El complemento se aplica a las pensiones de jubilación, viudedad e incapacidad y consiste en un importe adicional que se abona mensualmente por cada hijo que haya tenido la persona beneficiaria. La intención es compensar las lagunas de cotización, reducciones de jornada y periodos en los que la carrera laboral se vio interrumpida por responsabilidades familiares, asegurando así una mayor equidad en los ingresos de los jubilados.
Quiénes pueden cobrar el complemento
Aunque el complemento nació para las mujeres, sentencias del Tribunal Supremo y del Tribunal de Justicia de la Unión Europea establecieron que los hombres también tienen derecho a recibirlo si pueden acreditar que su carrera profesional se vio afectada por la paternidad. En la práctica, esto significa que cualquier jubilado con hijos que haya sufrido perjuicios en su historial laboral por asumir cuidados o reducción de jornada puede percibir el complemento, sin importar el tipo de pensión principal que reciba.

El importe del complemento no se calcula como porcentaje de la pensión, sino como una cantidad fija por cada hijo, lo que simplifica su aplicación y lo hace más previsible. En 2026, la cantidad aproximada es de 36 euros al mes por hijo, hasta un máximo de cuatro hijos, y se paga en 14 pagas. Esto implica que un jubilado con tres hijos puede percibir 108 euros adicionales al mes, mientras que quienes tengan cuatro hijos reciben un máximo de 144 euros mensuales.
Impacto económico y social del complemento
Este complemento representa un refuerzo económico importante para los jubilados, especialmente para quienes cuentan con familias numerosas o han tenido carreras laborales interrumpidas. Además, contribuye a reducir la brecha de género en las pensiones, asegurando que las diferencias históricas entre hombres y mujeres por la crianza de hijos no se traduzcan en desventajas económicas durante la jubilación.
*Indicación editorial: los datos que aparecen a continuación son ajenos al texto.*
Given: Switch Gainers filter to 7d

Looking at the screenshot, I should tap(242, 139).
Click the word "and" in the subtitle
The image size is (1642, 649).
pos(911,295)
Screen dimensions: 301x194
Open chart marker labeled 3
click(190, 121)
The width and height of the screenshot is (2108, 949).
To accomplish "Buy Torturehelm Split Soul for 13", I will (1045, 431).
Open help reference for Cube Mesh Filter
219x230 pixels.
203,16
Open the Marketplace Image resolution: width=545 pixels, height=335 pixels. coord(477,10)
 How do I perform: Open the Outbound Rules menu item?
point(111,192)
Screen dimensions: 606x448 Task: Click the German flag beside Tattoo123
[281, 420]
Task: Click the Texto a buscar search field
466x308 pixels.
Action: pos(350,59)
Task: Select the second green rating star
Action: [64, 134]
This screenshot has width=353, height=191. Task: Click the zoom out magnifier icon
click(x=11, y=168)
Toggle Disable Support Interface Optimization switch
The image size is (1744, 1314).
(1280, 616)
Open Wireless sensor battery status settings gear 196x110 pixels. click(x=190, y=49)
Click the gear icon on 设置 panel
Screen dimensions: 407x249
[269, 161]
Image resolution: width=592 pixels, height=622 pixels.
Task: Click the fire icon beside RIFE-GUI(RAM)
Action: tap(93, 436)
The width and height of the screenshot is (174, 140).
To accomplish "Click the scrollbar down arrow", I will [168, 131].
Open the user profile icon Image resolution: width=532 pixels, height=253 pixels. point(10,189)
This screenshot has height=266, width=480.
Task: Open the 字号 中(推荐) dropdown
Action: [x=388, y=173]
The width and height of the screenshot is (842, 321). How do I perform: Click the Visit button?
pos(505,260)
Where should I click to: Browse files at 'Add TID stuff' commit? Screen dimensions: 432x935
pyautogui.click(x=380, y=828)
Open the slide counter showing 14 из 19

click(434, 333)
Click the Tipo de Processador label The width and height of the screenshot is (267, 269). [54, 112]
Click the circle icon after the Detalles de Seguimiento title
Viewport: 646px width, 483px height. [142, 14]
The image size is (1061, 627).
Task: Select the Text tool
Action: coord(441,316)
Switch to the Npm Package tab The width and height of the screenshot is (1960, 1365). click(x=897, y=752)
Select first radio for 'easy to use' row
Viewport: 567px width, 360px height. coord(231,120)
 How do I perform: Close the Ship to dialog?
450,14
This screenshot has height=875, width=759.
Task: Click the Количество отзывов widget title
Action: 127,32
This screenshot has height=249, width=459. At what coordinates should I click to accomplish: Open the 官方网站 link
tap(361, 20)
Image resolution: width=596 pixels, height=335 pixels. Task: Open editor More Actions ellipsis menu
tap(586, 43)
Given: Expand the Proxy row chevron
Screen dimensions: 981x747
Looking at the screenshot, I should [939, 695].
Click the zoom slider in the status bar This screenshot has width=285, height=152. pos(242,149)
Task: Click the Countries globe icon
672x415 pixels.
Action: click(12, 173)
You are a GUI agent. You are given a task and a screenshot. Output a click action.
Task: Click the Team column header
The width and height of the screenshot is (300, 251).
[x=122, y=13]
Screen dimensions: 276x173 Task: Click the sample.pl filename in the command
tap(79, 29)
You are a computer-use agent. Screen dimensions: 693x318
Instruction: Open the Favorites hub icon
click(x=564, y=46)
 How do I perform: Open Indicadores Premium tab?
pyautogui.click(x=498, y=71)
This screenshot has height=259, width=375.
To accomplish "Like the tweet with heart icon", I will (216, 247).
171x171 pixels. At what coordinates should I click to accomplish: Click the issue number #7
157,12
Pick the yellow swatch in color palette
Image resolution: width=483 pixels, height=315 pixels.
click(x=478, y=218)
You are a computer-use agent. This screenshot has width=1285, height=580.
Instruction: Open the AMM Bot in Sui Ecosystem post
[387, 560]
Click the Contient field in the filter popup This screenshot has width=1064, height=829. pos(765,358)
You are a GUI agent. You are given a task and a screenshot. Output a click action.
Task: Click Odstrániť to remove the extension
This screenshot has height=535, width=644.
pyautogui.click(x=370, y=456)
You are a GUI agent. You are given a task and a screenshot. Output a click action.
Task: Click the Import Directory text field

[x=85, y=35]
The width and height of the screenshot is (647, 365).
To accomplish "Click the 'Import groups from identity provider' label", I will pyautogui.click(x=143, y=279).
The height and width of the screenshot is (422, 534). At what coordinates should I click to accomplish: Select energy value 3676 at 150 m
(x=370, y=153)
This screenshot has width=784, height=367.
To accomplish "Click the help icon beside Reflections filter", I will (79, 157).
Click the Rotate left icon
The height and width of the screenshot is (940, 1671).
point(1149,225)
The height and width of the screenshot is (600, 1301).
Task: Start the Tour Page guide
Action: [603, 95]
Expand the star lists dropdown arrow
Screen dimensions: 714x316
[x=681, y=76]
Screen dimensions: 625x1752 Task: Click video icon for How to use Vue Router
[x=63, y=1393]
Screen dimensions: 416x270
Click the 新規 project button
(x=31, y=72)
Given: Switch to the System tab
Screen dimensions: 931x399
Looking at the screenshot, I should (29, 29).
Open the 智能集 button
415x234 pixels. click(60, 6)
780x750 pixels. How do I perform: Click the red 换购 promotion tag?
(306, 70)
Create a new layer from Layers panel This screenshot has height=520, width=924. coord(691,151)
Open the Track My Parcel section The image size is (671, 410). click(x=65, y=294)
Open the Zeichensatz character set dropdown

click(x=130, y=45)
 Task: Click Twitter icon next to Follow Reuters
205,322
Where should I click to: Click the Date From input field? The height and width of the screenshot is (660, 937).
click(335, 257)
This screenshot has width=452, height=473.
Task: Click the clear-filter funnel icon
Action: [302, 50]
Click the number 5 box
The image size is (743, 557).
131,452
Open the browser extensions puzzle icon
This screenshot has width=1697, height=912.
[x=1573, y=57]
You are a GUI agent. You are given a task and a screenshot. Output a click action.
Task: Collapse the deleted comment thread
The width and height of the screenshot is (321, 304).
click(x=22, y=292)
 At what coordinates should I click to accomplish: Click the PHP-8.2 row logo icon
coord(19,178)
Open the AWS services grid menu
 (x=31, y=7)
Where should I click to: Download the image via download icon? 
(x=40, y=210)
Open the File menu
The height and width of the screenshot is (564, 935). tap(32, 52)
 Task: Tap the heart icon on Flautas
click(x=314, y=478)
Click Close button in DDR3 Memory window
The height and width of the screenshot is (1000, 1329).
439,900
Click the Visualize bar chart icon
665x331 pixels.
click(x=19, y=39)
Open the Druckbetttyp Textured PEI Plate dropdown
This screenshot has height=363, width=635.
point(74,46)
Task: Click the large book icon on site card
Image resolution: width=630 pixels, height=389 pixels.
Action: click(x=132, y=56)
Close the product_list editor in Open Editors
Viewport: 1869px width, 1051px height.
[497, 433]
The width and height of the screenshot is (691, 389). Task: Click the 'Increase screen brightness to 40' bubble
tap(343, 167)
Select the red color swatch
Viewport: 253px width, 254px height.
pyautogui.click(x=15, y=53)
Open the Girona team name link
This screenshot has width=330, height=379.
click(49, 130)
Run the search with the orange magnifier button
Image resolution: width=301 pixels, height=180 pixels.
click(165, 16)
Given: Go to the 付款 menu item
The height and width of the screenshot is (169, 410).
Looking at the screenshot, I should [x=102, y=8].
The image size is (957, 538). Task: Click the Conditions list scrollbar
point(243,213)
En definitiva, el complemento para reducir la brecha de género constituye una medida que combina justicia social y apoyo económico. Reconoce la contribución de los progenitores al cuidado de los hijos y asegura que la pensión de jubilación refleje de manera más justa la trayectoria laboral y familiar de cada persona, ofreciendo un alivio tangible en la economía de los pensionistas y promoviendo la igualdad entre hombres y mujeres en el sistema de pensiones.